*** Begin section ***

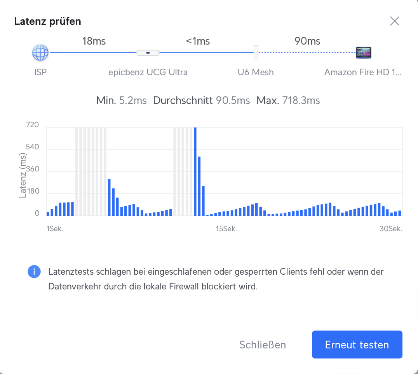The width and height of the screenshot is (418, 374).
Task: Click the Max. 718.3ms statistic
Action: coord(288,101)
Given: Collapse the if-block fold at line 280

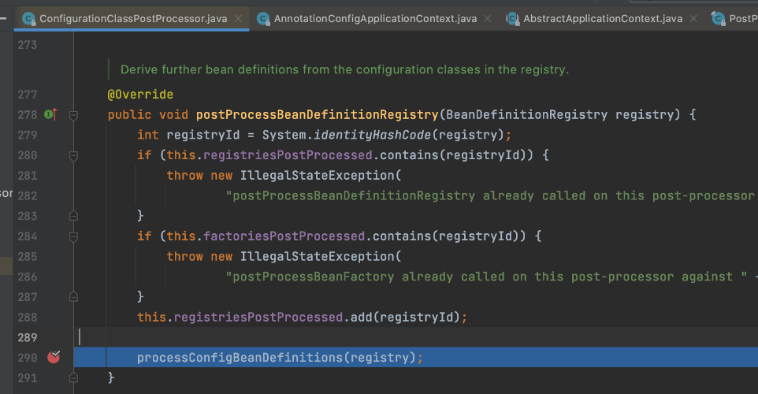Looking at the screenshot, I should (x=73, y=155).
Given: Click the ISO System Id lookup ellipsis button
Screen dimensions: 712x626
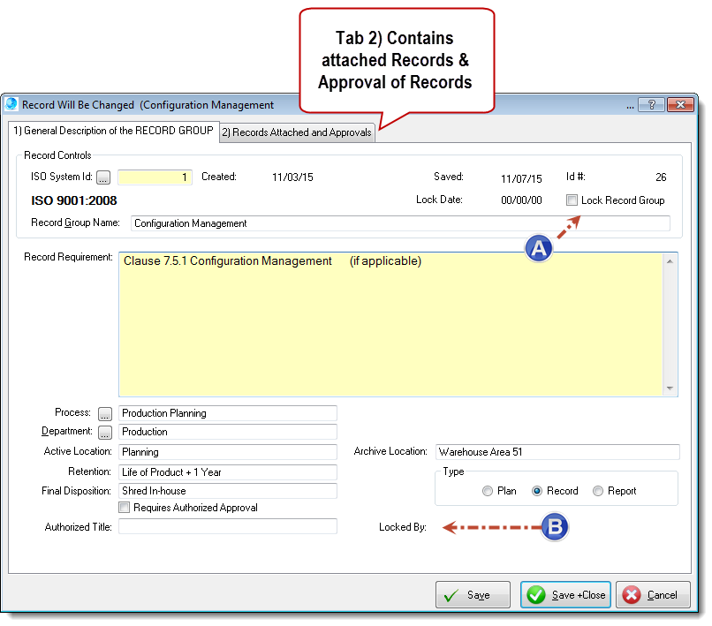Looking at the screenshot, I should [103, 177].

*** End section ***

### ASSIGNMENT:
From the line containing "Given: Collapse the if-block fold at line 280" down to the last line of the entries above, set down every line exactly. Omit all pictures.

### COMPLETED TASK:
Given: Collapse the if-block fold at line 280

Looking at the screenshot, I should (x=73, y=155).
Given: Click the ISO System Id lookup ellipsis button
Screen dimensions: 712x626
Looking at the screenshot, I should [103, 177].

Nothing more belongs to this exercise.